**Goal of the exercise**
Write every line of the items below as a JSON list of strings, one string per line, skipping blank lines. Leave the pictures out.
··· Listed records ···
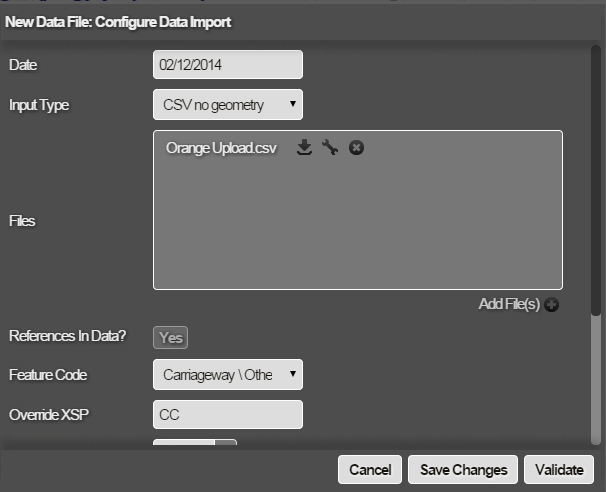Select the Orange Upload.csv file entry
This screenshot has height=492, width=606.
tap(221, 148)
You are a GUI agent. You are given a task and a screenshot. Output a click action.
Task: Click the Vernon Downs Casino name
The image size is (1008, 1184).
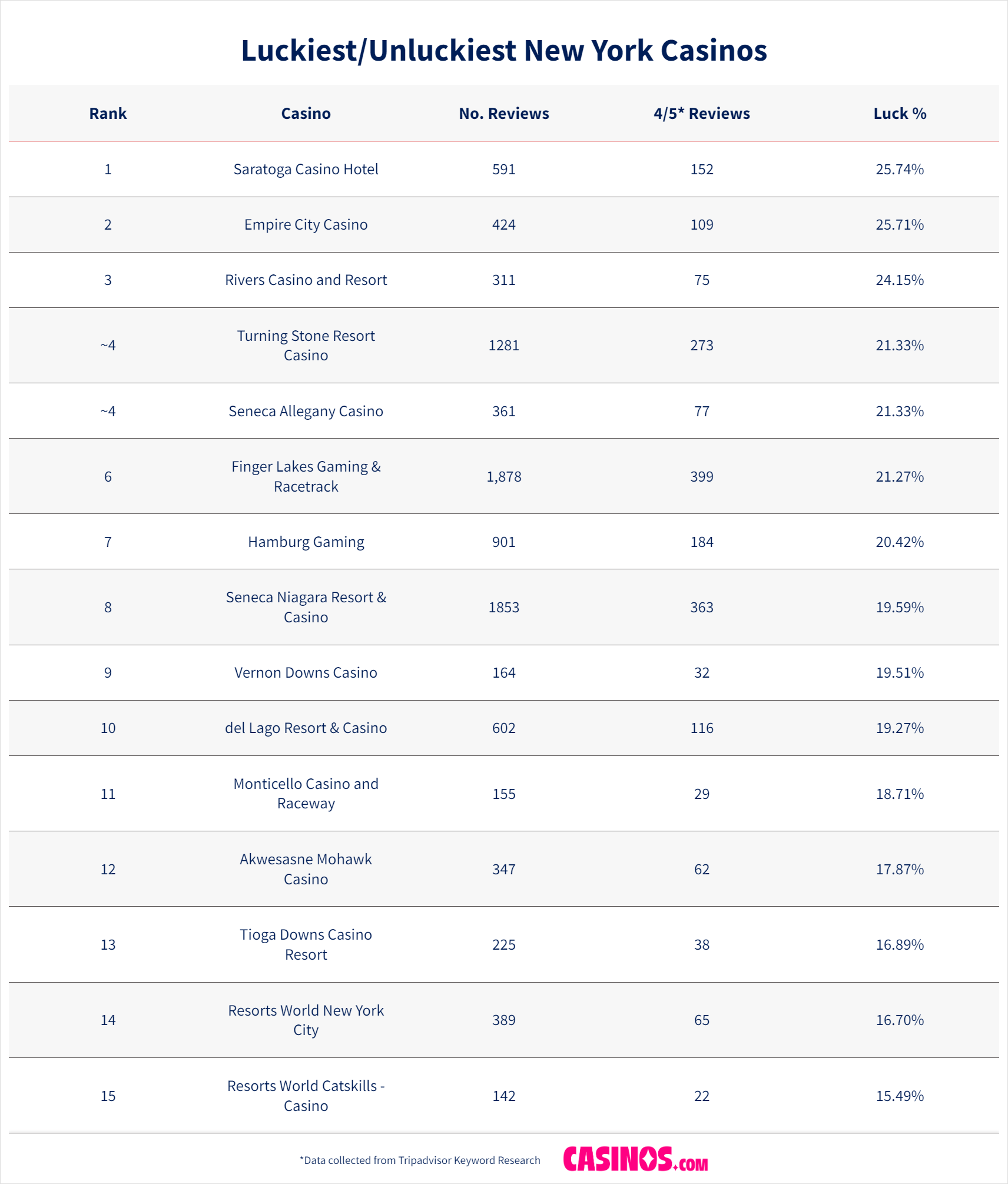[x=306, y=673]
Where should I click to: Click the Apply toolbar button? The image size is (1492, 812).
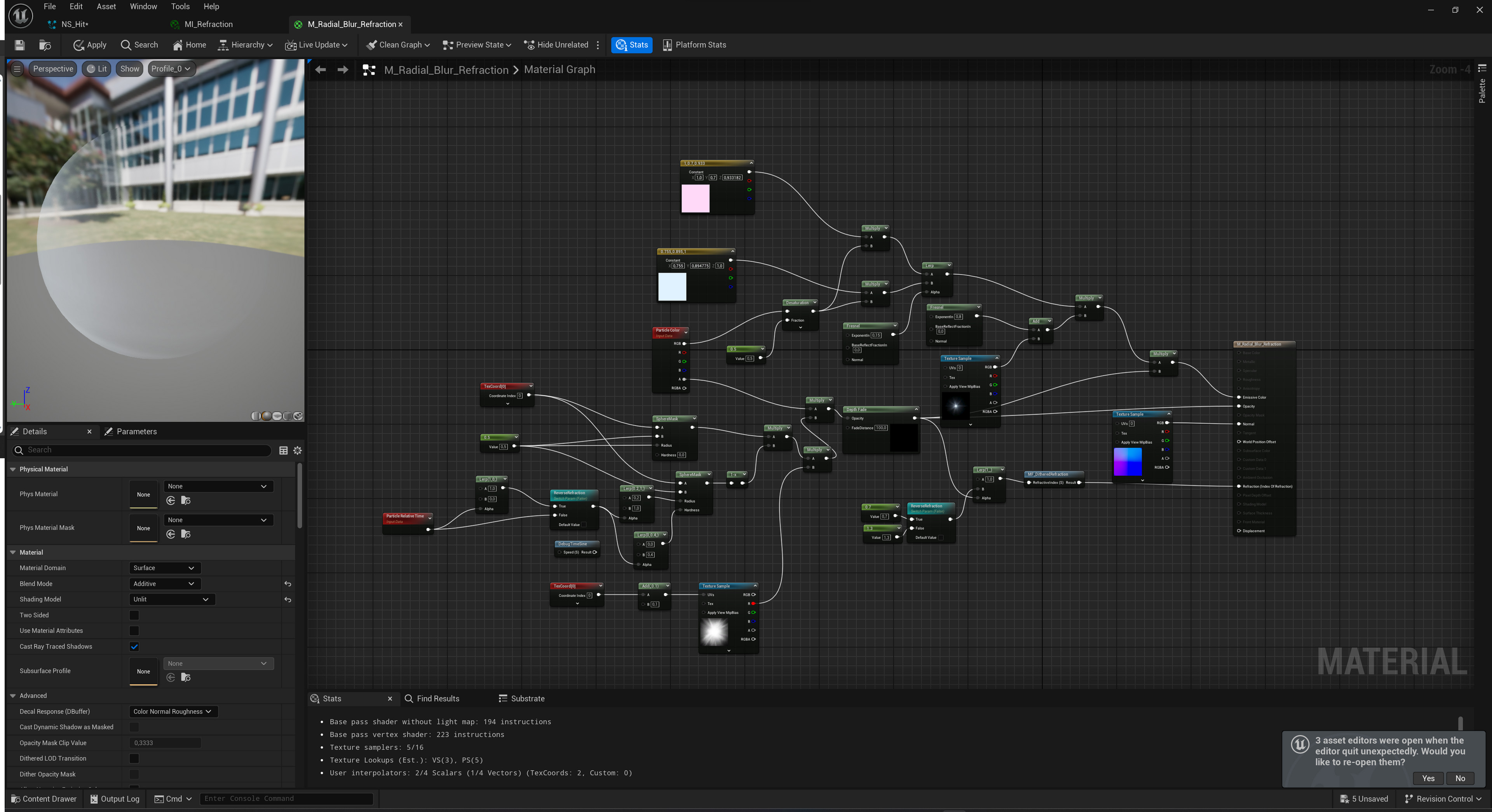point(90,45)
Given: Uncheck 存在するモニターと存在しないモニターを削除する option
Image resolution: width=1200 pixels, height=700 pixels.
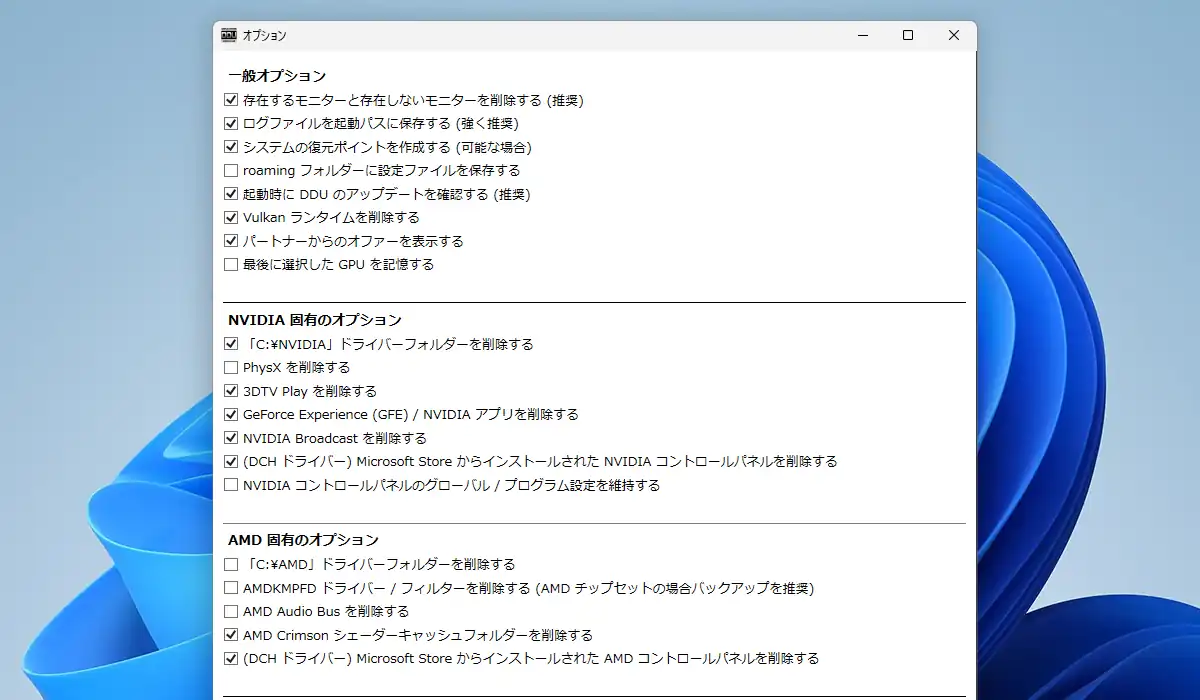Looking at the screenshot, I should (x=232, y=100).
···
**In response**
[
  "Select the Orange Upload.csv file entry",
  "This screenshot has height=492, width=606.",
  "tap(221, 148)",
  "You are a GUI agent. You are given a task and a screenshot. Output a click action.",
  "Task: Click the Vernon Downs Casino name",
  "The image size is (1008, 1184).",
  "[x=306, y=673]",
  "Where should I click to: Click the Apply toolbar button? The image size is (1492, 812).",
  "point(90,45)",
  "Given: Uncheck 存在するモニターと存在しないモニターを削除する option",
  "Image resolution: width=1200 pixels, height=700 pixels.",
  "Looking at the screenshot, I should (x=232, y=100)."
]